◆ Input material
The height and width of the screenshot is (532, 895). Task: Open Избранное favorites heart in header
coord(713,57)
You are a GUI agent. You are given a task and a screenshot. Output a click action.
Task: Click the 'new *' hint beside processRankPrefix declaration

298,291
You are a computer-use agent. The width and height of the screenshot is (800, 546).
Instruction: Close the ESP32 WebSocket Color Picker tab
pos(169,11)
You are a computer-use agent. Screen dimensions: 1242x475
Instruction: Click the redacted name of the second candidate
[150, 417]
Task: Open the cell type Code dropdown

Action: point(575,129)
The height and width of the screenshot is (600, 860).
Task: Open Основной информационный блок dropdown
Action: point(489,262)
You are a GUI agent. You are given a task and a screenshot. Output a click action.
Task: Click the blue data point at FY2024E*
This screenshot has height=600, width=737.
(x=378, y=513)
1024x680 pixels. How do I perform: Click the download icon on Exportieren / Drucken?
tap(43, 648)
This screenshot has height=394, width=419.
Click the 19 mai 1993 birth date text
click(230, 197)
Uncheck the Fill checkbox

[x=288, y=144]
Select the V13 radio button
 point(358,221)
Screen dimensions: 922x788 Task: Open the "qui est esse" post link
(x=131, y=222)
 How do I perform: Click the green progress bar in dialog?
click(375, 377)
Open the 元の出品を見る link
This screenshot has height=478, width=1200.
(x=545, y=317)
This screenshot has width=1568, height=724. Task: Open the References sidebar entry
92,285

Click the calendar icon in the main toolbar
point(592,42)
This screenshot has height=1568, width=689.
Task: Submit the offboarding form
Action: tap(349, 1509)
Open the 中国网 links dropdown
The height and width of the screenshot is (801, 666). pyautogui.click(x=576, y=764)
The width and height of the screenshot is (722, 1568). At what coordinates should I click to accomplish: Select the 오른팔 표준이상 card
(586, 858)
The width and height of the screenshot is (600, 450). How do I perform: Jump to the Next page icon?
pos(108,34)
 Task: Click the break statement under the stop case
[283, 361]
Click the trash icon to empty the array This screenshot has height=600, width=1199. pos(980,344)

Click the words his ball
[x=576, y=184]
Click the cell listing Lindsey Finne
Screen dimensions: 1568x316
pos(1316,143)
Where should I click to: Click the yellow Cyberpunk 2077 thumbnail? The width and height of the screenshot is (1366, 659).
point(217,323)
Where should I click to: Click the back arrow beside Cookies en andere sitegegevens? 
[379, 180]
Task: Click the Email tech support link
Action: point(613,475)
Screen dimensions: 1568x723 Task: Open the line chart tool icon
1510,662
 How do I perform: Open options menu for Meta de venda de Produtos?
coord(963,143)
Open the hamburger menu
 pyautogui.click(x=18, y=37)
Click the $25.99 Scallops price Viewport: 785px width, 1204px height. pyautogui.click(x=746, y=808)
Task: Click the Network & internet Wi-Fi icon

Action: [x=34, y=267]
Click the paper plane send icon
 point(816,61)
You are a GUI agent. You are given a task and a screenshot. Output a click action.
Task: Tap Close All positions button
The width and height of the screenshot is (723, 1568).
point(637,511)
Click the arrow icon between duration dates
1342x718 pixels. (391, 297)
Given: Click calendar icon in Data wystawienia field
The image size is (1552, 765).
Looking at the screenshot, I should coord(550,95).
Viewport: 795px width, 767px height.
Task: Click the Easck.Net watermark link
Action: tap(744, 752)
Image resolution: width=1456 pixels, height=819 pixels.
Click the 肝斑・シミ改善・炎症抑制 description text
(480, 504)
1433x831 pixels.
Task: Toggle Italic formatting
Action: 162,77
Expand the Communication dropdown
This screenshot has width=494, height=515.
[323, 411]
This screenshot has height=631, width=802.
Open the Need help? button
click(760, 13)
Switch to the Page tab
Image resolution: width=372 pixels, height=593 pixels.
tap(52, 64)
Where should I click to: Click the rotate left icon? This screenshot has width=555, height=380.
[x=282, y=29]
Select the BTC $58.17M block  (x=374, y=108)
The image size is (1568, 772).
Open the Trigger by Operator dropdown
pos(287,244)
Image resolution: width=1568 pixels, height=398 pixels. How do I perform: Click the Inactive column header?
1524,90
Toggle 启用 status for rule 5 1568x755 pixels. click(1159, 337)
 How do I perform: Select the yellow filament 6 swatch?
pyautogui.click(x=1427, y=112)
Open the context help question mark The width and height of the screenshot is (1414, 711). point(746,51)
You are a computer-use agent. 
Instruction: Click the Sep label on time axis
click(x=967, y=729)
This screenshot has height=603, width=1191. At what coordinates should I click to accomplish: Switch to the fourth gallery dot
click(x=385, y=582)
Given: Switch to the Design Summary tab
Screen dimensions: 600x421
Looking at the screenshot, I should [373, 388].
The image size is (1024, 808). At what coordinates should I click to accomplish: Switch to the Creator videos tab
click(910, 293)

◆ Prompt
Give every entry back unchanged. Leave none out.

◆ Exercise answer
The height and width of the screenshot is (532, 895). Task: Open Избранное favorites heart in header
coord(713,57)
You are a GUI agent. You are given a task and a screenshot. Output a click action.
Task: Click the 'new *' hint beside processRankPrefix declaration

298,291
You are a computer-use agent. The width and height of the screenshot is (800, 546).
Instruction: Close the ESP32 WebSocket Color Picker tab
pos(169,11)
You are a computer-use agent. Screen dimensions: 1242x475
Instruction: Click the redacted name of the second candidate
[150, 417]
Task: Open the cell type Code dropdown

Action: point(575,129)
The height and width of the screenshot is (600, 860).
Task: Open Основной информационный блок dropdown
Action: point(489,262)
You are a GUI agent. You are given a task and a screenshot. Output a click action.
Task: Click the blue data point at FY2024E*
This screenshot has height=600, width=737.
(x=378, y=513)
1024x680 pixels. How do I perform: Click the download icon on Exportieren / Drucken?
tap(43, 648)
This screenshot has height=394, width=419.
Click the 19 mai 1993 birth date text
click(230, 197)
Uncheck the Fill checkbox

[x=288, y=144]
Select the V13 radio button
 point(358,221)
Screen dimensions: 922x788 Task: Open the "qui est esse" post link
(x=131, y=222)
 How do I perform: Click the green progress bar in dialog?
click(375, 377)
Open the 元の出品を見る link
This screenshot has height=478, width=1200.
(x=545, y=317)
This screenshot has width=1568, height=724. Task: Open the References sidebar entry
92,285

Click the calendar icon in the main toolbar
point(592,42)
This screenshot has height=1568, width=689.
Task: Submit the offboarding form
Action: tap(349, 1509)
Open the 中国网 links dropdown
The height and width of the screenshot is (801, 666). pyautogui.click(x=576, y=764)
The width and height of the screenshot is (722, 1568). At what coordinates should I click to accomplish: Select the 오른팔 표준이상 card
(586, 858)
The width and height of the screenshot is (600, 450). How do I perform: Jump to the Next page icon?
pos(108,34)
 Task: Click the break statement under the stop case
[283, 361]
Click the trash icon to empty the array This screenshot has height=600, width=1199. pos(980,344)

Click the words his ball
[x=576, y=184]
Click the cell listing Lindsey Finne
Screen dimensions: 1568x316
pos(1316,143)
Where should I click to: Click the yellow Cyberpunk 2077 thumbnail? The width and height of the screenshot is (1366, 659).
point(217,323)
Where should I click to: Click the back arrow beside Cookies en andere sitegegevens? 
[379, 180]
Task: Click the Email tech support link
Action: point(613,475)
Screen dimensions: 1568x723 Task: Open the line chart tool icon
1510,662
 How do I perform: Open options menu for Meta de venda de Produtos?
coord(963,143)
Open the hamburger menu
 pyautogui.click(x=18, y=37)
Click the $25.99 Scallops price Viewport: 785px width, 1204px height. pyautogui.click(x=746, y=808)
Task: Click the Network & internet Wi-Fi icon

Action: [x=34, y=267]
Click the paper plane send icon
 point(816,61)
You are a GUI agent. You are given a task and a screenshot. Output a click action.
Task: Tap Close All positions button
The width and height of the screenshot is (723, 1568).
point(637,511)
Click the arrow icon between duration dates
1342x718 pixels. (391, 297)
Given: Click calendar icon in Data wystawienia field
The image size is (1552, 765).
Looking at the screenshot, I should coord(550,95).
Viewport: 795px width, 767px height.
Task: Click the Easck.Net watermark link
Action: tap(744, 752)
Image resolution: width=1456 pixels, height=819 pixels.
Click the 肝斑・シミ改善・炎症抑制 description text
(480, 504)
1433x831 pixels.
Task: Toggle Italic formatting
Action: 162,77
Expand the Communication dropdown
This screenshot has width=494, height=515.
[323, 411]
This screenshot has height=631, width=802.
Open the Need help? button
click(760, 13)
Switch to the Page tab
Image resolution: width=372 pixels, height=593 pixels.
tap(52, 64)
Where should I click to: Click the rotate left icon? This screenshot has width=555, height=380.
[x=282, y=29]
Select the BTC $58.17M block  (x=374, y=108)
The image size is (1568, 772).
Open the Trigger by Operator dropdown
pos(287,244)
Image resolution: width=1568 pixels, height=398 pixels. How do I perform: Click the Inactive column header?
1524,90
Toggle 启用 status for rule 5 1568x755 pixels. click(1159, 337)
 How do I perform: Select the yellow filament 6 swatch?
pyautogui.click(x=1427, y=112)
Open the context help question mark The width and height of the screenshot is (1414, 711). point(746,51)
You are a computer-use agent. 
Instruction: Click the Sep label on time axis
click(x=967, y=729)
This screenshot has height=603, width=1191. At what coordinates should I click to accomplish: Switch to the fourth gallery dot
click(x=385, y=582)
Given: Switch to the Design Summary tab
Screen dimensions: 600x421
Looking at the screenshot, I should [373, 388].
The image size is (1024, 808). At what coordinates should I click to accomplish: Switch to the Creator videos tab
click(910, 293)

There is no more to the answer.